= Augustin Marre =

Augustin Marre (16 November 1853 - 7 September 1927) was a French Roman Catholic Archbishop, and Trappist abbot.

== Life and work ==
Auguste Marre was born in Goutrens, Département Aveyron and entered the Trappist Abbey "The Desert", receiving St. Augustine of Hippo as his new name in religion. 1876, still a novice, he joined the group of monks who refounded Igny Abbey. He was ordained to the priesthood in 1877, two years before taking solemn vows in 1879). He was made Prior in 1881 and Abbot of Igny in 1886.

Marre also had a seat in the city council of Arcis-le-Ponsart, Département Marne, beginning in 1881. In 1900, he was elevated to the episcopacy, being made Auxiliary Bishop of the Archdiocese of Reims under Archbishop Cardinal Benoît-Marie Langénieux.

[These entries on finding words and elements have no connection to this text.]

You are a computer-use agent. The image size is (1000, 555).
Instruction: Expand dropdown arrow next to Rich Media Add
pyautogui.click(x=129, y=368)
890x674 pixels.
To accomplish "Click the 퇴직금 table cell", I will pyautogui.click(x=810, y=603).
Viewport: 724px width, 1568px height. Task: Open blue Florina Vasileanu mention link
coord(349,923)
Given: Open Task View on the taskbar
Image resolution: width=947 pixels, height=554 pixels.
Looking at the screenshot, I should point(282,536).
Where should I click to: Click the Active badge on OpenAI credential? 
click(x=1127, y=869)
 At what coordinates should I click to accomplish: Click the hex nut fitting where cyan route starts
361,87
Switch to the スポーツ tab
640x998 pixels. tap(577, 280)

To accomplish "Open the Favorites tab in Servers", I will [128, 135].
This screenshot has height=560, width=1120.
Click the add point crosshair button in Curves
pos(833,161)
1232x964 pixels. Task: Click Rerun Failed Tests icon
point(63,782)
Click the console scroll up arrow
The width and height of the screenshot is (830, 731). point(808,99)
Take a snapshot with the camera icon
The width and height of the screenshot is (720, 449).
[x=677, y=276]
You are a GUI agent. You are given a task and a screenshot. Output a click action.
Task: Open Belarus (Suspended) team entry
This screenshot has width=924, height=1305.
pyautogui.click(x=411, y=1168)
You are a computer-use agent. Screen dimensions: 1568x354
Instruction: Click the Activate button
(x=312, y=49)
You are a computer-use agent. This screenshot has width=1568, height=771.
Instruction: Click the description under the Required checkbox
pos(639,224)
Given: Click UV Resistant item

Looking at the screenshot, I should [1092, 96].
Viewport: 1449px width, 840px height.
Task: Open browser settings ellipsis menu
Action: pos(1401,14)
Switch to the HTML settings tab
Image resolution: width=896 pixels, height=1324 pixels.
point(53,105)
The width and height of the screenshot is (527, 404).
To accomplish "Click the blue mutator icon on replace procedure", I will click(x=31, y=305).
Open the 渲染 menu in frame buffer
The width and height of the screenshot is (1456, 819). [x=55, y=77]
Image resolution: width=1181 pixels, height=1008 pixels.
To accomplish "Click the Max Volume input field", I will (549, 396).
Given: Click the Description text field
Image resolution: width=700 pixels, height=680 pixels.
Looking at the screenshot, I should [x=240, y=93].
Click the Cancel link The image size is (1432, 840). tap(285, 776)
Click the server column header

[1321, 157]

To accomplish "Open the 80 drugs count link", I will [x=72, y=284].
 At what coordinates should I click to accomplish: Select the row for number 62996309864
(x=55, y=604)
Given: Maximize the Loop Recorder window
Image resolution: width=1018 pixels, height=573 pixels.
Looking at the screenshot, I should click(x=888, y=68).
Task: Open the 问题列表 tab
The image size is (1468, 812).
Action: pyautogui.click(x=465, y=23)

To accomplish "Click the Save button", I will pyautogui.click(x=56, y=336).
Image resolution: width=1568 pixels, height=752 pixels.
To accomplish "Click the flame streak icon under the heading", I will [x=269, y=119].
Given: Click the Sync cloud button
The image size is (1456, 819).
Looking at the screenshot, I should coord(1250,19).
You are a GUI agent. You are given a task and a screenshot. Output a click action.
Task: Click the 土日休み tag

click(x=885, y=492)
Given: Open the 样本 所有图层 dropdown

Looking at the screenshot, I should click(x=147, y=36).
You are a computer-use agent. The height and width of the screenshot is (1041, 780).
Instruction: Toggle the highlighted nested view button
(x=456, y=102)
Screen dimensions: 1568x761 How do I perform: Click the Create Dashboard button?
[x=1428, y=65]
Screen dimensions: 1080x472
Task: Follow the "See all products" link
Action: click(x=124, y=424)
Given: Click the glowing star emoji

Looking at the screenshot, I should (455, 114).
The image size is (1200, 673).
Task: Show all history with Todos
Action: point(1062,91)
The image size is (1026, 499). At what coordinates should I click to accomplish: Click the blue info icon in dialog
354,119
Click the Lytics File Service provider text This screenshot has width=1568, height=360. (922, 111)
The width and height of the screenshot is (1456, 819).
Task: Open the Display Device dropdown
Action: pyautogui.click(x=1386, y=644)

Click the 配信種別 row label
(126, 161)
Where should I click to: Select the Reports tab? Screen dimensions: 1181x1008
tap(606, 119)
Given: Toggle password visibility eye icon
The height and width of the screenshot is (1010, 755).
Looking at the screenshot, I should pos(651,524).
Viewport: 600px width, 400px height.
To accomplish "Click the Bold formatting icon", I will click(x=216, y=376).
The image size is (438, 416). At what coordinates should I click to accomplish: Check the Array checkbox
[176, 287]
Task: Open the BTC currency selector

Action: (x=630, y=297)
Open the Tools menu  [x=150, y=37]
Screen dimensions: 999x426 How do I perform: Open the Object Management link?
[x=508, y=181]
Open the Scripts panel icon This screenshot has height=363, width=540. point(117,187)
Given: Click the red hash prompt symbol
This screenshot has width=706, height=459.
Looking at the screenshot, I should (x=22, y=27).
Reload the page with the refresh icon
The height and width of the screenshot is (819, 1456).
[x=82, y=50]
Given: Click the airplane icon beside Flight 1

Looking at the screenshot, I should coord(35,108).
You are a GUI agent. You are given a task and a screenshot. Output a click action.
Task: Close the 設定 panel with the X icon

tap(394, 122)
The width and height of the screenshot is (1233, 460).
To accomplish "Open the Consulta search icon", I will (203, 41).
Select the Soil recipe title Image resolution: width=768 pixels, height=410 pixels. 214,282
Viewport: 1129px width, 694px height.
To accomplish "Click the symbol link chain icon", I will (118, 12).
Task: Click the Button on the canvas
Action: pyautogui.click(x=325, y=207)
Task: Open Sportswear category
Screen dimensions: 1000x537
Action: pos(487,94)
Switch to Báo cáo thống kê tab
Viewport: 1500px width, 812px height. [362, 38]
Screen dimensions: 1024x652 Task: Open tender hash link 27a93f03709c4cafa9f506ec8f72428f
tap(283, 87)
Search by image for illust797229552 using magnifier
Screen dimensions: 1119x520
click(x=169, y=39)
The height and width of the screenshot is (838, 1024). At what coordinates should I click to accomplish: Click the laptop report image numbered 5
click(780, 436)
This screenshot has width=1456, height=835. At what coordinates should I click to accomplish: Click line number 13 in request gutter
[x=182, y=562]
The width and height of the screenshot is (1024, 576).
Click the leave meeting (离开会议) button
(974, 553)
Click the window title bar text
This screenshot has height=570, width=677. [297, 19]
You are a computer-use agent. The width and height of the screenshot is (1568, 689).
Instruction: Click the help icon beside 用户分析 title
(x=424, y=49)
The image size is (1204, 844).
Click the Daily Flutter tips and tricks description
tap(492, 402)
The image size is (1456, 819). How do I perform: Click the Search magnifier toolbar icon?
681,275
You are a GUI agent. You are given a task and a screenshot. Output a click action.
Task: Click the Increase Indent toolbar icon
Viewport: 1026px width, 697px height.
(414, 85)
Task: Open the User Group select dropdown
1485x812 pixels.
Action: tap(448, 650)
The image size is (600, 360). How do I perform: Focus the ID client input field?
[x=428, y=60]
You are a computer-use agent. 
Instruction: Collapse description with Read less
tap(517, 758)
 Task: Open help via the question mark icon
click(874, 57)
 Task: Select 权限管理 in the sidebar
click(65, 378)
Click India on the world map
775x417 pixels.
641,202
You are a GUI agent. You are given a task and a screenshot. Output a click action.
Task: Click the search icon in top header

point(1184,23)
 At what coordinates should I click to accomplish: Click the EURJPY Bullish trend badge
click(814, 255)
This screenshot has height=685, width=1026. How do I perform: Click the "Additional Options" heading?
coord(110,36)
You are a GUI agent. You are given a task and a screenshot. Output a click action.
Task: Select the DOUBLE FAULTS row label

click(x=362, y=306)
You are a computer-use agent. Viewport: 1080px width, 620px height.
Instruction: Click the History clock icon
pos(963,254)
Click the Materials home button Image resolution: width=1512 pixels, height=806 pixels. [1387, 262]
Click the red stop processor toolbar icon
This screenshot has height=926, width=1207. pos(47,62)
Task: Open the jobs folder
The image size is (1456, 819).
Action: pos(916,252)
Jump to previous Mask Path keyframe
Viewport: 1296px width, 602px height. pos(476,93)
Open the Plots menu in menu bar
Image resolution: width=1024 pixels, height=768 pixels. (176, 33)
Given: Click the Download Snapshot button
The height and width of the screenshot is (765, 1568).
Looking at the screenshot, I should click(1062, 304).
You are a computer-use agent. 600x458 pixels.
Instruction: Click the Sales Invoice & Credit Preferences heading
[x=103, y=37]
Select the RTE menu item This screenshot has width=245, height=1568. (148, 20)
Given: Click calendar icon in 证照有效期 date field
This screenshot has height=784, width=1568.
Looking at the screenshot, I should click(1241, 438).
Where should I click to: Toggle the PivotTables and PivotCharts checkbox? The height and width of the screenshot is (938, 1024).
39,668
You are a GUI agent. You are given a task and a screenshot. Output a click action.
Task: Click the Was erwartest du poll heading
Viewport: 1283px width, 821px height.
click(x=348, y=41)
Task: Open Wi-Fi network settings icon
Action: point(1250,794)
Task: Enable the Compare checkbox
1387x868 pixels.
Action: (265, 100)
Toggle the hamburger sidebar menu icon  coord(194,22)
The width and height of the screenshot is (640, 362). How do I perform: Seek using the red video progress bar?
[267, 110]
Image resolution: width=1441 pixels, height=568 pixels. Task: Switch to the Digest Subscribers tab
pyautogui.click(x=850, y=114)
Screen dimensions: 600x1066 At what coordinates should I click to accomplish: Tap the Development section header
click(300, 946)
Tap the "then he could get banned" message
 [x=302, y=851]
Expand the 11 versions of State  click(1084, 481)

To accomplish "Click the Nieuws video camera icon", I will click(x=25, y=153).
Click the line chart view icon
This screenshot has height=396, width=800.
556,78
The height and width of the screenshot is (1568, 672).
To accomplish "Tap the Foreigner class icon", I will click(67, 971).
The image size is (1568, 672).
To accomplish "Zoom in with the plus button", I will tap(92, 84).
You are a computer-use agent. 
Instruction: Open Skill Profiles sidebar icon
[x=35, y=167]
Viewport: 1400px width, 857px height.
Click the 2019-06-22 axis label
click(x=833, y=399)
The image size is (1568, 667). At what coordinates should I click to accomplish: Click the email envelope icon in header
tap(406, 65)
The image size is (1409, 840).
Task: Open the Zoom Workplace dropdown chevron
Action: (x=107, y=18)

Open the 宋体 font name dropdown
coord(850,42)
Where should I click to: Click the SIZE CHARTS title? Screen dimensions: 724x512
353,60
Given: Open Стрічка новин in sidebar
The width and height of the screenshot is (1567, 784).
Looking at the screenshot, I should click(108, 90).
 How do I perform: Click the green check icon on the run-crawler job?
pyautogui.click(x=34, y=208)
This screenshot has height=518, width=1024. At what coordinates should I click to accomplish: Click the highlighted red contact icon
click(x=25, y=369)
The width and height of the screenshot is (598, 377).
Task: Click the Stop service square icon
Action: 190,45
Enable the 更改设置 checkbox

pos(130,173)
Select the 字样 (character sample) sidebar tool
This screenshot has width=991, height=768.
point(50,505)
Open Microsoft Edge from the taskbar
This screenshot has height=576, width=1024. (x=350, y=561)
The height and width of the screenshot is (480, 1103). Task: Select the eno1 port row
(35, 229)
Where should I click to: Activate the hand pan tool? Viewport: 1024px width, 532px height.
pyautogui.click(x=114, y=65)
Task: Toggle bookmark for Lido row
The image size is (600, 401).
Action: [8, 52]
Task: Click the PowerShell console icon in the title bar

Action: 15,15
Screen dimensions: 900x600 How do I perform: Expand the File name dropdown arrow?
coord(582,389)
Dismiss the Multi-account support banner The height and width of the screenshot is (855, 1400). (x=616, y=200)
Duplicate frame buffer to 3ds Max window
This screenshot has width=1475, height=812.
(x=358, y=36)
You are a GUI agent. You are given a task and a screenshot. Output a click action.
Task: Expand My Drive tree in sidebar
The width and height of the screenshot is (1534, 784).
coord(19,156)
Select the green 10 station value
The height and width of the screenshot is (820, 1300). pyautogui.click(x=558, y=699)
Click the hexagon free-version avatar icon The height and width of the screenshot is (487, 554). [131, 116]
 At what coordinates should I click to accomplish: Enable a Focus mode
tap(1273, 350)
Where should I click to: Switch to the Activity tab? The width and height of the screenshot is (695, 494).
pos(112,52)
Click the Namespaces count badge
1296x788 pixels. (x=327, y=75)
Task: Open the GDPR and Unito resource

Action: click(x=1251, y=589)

From 1904 to 1922, Marre served as the second Abbot General of the Trappist Order and also Abbot of Cîteaux, residing in Rome. Upon leaving office, he was the Titular Archbischop of Melitene. He died in Dijon and is buried in Cîteaux.

== Liturgical books ==
- Processionale cisterciense, auctoritate Augustini Marre editum, Westmalle, Typographia Ordinis Cisterciensium Strictioris Observantiae, 1908.
- Hymnarium Cisterciense, auctoritate Augustini Marre editum, Rome, 1909.
- Kalendarium cisterciense seu martyrologium sacri ordinis cisterciensis, auctoritate Augustini Marre editum, Westmalle, Typographia Ordinis Cisterciensium Strictioris Observantiae, 1921.

== Secondary literature ==
- Henri Charrier, Un Prélat Cistercien. Sa Grandeur Monseigneur Augustin Marre OCSO, Archevêque de Mélitène, Abbé d'Igny, Abbé Général émérite. Westmalle [ca. 1930].
- Bernard Delpal, Le silence des moines. Les trappistes au XIXe siècle : France, Algérie, Syrie. Paris, Editions Beauchesne, 1998, pp. 321–322.